Venezuela: Chávez sends army to seize airports, seaports

Venezuela’s military has taken control of key airports and seaports under the terms of a move approved by the National Assembly a week ago. President Hugo Chávez called the move an effort at “reunifying the motherland, which was in pieces.” Critics call it a power grab aimed at undercutting state and local leaders who oppose Chávez’s rule.

State governments in Venezuela have controlled the country’s airports, sea ports and highways since a move towards decentralization was instated 20 years ago. The new measure reverses this, and also prohibits states and municipalities from collecting tariffs or tolls at transportation hubs or on highways. Chávez announced March 21: “Since this morning we began to reverse the disintegration of national unity.” Among the seized facilities are maritime terminals in the opposition stronghold city of Maracaibo, in restive Zulia state; the port of Guanta in Anzoategui; and others in the states of Carabobo and Nueva Esparta. (BBC News, AlJazeera, March 22)

The seizure comes with other initiatives aimed at strengthening federal control. Antonio Ledezma, elected as mayor of Caracas on an opposition ticket last November, could soon find himself reporting to a specially created vice president for the capital city, appointed directly by Chávez. The apparent front-runner for the job is none other than the man Ledezma defeated in November—Aristóbulo Istúriz of the ruling United Socialist Party.

The proposed move has sparked protest in Caracas. “On Nov. 23, the voters elected their mayor. You can’t have, on top of that, an official who’s not legitimate because he wasn’t elected by the people,” Máximo Sánchez, chair of the Caracas city council, told the opposition TV station Globovisión. Government spokesmen defend the new policy, saying that Chávez’s model of “revolutionary” decentralization redistributes power to the people, rather than to what the president has called “little republics” led by regional strongmen. (Miami Herald, March 18)

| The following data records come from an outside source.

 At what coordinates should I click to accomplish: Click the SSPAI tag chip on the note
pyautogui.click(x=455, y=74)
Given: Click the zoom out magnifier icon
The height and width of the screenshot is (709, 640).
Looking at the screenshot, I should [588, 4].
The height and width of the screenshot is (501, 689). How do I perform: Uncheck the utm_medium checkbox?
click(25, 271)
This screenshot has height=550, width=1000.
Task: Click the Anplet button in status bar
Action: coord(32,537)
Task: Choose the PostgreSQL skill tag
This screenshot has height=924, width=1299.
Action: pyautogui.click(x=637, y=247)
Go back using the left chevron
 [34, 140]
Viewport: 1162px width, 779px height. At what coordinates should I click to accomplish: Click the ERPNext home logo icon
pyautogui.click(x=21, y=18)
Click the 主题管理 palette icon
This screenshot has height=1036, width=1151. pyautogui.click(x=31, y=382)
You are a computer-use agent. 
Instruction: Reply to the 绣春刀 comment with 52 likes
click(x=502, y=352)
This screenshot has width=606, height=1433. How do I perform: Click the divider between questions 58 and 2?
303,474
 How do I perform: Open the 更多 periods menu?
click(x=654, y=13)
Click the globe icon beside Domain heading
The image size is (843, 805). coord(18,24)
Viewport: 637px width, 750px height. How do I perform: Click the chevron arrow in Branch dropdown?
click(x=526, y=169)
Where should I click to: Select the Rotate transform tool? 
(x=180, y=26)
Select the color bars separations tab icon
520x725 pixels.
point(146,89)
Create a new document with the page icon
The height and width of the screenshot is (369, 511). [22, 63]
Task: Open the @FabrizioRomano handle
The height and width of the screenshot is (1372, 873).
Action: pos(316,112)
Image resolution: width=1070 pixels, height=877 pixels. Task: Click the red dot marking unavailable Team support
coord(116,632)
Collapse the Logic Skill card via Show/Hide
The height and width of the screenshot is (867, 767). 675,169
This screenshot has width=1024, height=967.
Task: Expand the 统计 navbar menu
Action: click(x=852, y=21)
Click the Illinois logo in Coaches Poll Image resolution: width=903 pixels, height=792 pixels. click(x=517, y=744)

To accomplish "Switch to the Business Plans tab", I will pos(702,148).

Chávez also took a step closer to his stated goal of putting his former rival for the presidency, Manuel Rosales, behind bars. A prosecutor in Zulia said she would request an arrest warrant for Rosales, the state’s former governor, who in November was elected mayor of Maracaibo, the state capital. The charge is “illicit enrichment.”

Rosales, who ran against Chávez in the December 2006 presidential election, winning just less than 40% of the vote, said the arrest warrant was “an order from Chávez,” and that he would fight it on all fronts. The arrest order now goes to a judge for a hearing within the next three weeks. If convicted, Rosales could face 10 years in prison.

In the abortive coup d’etat of April 2002, then-governor Rosales signed the notorious decree issued by the de facto president, Pedro Carmona, dissolving all branches of government but the executive. Restored to power after the coup collapsed, Chávez has never forgiven Rosales for what he considers an act of treachery. (Miami Herald, March 21)

The centralization moves also come two weeks after Chávez sent army troops to seize rice processors, accusing them of illegally profiteering at the expense of Venezuela’s poor majority.